-------- Dataset entries
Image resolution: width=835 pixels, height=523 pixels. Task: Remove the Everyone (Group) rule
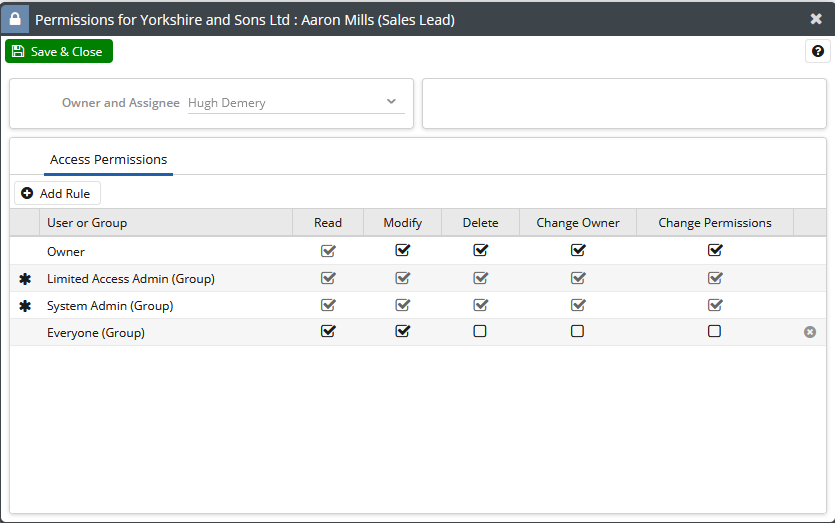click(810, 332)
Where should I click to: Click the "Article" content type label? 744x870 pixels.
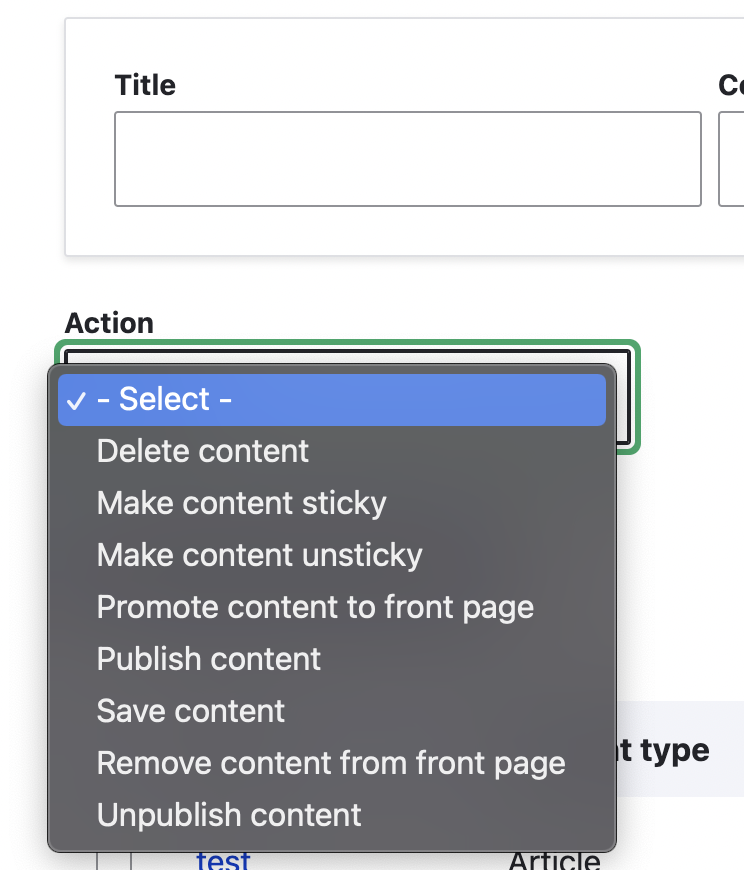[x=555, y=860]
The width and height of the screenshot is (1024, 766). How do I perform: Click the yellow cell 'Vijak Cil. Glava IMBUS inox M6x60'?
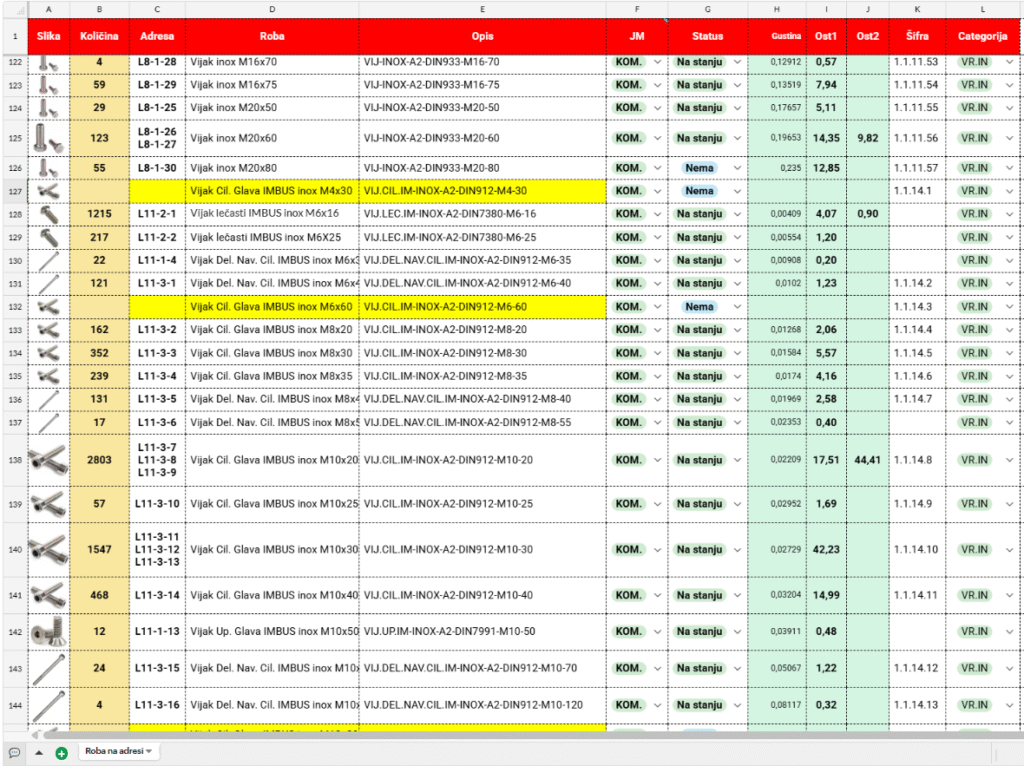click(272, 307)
----------------
-------- Dataset entries
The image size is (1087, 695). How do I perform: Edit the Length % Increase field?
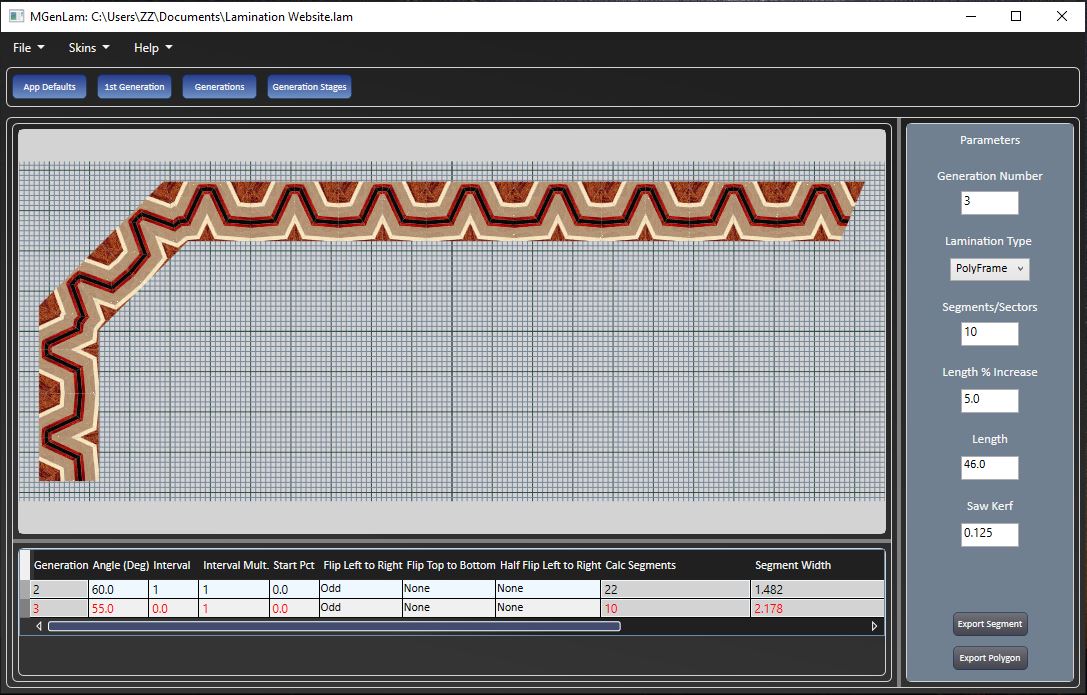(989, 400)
----------------
Challenge:
Reproduce the material between the lines holding "Image resolution: width=835" and "click(272, 307)", inclusive, substituting "px" for each instance of "pixels" and leaving everything else unchanged. Omit the pictures from your answer.

Full response:
Image resolution: width=835 px, height=523 px. Task: Remove the Everyone (Group) rule
click(810, 332)
Where should I click to: Click the "Article" content type label? 744x870 px.
[x=555, y=860]
The width and height of the screenshot is (1024, 766). How do I perform: Click the yellow cell 'Vijak Cil. Glava IMBUS inox M6x60'?
click(272, 307)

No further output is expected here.